(Saved data entries)
[Start of section]

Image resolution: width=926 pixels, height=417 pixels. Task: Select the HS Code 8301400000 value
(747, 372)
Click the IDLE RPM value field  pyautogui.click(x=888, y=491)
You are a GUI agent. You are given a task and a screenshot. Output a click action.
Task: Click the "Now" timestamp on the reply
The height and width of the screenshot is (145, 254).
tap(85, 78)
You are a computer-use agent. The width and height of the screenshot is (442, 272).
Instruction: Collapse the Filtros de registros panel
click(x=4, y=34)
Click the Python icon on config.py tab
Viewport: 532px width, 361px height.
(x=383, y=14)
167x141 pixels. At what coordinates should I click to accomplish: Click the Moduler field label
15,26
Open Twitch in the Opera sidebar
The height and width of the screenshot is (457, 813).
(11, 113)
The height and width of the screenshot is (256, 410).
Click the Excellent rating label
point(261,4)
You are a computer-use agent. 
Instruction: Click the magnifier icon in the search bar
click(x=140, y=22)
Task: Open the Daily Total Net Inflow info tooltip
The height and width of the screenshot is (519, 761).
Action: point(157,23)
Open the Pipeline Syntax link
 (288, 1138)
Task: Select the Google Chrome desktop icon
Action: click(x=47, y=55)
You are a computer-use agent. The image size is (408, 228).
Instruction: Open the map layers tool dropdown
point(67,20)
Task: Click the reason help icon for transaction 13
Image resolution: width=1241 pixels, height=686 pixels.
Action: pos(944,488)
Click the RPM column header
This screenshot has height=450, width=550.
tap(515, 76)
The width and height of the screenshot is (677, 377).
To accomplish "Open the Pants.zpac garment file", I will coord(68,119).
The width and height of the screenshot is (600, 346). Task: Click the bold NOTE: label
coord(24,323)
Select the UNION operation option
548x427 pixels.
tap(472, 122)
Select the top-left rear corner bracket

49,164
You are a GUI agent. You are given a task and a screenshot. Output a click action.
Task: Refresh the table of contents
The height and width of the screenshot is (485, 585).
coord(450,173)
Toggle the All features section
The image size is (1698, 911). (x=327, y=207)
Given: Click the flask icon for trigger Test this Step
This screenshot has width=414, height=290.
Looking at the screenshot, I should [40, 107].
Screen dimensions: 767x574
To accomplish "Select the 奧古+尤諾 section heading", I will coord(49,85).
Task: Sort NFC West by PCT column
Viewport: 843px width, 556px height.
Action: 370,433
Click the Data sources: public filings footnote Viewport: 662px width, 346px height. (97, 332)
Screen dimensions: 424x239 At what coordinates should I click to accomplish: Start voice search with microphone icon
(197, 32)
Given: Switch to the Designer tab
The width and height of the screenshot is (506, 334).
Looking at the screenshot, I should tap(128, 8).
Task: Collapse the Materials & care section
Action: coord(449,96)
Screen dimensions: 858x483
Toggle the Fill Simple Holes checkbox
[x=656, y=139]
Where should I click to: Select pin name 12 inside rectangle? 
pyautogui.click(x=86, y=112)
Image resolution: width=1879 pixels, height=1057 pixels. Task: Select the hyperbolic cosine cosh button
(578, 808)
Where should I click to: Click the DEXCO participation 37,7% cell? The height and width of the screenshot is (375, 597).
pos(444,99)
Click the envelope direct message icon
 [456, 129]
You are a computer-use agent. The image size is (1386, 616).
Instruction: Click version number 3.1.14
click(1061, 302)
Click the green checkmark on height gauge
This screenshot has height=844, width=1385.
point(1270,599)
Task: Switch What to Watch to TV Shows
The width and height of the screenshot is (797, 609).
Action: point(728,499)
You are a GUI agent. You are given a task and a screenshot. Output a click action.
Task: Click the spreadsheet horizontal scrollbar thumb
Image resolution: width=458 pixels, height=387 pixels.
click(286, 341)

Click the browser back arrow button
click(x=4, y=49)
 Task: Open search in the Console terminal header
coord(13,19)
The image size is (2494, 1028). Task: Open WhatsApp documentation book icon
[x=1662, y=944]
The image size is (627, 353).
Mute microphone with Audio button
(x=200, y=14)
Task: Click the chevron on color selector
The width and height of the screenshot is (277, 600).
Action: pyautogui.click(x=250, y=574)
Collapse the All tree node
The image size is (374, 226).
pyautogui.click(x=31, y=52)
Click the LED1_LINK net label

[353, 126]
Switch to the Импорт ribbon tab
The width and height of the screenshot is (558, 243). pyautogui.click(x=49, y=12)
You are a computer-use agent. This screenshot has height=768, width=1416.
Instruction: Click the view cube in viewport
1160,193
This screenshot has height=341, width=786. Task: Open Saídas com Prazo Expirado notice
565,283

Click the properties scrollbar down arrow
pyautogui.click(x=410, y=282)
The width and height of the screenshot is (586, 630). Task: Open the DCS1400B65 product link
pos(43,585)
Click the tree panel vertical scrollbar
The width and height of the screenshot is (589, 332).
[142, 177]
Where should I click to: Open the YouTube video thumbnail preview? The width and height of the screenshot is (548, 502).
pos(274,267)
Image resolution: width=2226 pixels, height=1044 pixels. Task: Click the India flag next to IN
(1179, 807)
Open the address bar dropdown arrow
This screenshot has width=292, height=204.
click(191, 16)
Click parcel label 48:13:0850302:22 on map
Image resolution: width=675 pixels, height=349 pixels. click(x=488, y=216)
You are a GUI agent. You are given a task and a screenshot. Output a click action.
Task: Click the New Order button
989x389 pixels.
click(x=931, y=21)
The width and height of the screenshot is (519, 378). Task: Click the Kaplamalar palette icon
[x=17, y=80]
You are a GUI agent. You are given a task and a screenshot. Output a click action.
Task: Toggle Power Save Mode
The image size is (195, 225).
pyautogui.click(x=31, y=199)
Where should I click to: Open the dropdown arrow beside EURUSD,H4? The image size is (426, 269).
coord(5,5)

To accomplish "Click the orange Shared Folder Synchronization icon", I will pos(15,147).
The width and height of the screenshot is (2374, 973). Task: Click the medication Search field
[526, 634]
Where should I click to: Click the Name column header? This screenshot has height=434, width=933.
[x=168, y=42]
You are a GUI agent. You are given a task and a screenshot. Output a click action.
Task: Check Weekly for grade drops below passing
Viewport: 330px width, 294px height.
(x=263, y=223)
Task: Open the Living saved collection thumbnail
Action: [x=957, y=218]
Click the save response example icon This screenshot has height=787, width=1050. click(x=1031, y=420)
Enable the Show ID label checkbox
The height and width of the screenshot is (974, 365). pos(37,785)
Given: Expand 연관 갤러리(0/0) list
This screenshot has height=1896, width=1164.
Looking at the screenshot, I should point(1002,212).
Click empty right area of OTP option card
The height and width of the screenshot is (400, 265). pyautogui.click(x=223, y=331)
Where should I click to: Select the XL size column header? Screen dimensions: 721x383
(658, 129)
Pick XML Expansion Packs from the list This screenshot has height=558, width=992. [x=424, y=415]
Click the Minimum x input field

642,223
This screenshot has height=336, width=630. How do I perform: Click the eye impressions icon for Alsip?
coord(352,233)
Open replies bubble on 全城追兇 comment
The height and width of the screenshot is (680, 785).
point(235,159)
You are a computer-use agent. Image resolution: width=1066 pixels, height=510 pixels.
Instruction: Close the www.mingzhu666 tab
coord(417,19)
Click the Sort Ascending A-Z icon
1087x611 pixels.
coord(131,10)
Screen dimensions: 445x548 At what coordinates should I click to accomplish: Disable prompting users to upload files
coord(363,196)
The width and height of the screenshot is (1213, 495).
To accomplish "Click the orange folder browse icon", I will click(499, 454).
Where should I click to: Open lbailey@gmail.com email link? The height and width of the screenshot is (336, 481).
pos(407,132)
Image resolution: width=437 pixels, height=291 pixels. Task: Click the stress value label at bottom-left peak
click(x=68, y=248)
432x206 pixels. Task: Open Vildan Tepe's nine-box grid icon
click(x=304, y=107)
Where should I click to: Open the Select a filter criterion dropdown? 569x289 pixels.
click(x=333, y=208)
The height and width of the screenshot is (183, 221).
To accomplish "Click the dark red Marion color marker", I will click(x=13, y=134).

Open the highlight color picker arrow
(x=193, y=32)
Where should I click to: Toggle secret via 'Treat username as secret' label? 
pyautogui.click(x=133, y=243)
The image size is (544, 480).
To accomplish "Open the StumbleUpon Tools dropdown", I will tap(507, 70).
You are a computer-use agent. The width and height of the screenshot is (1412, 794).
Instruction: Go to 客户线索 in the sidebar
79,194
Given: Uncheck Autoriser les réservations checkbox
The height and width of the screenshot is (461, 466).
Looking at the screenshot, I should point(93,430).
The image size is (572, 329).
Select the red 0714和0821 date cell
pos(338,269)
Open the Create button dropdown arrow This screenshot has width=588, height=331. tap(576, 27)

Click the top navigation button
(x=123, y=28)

[End of section]

» To do: Out of the data above, return each line where the word "computer" can be found.

» Answer box:
You are a computer-use agent. The width and height of the screenshot is (442, 272).
You are a computer-use agent. 
You are a computer-use agent. The image size is (408, 228).
You are a computer-use agent. The image size is (1386, 616).
You are a computer-use agent. This screenshot has height=768, width=1416.
You are a computer-use agent. Image resolution: width=1066 pixels, height=510 pixels.
You are a computer-use agent. The width and height of the screenshot is (1412, 794).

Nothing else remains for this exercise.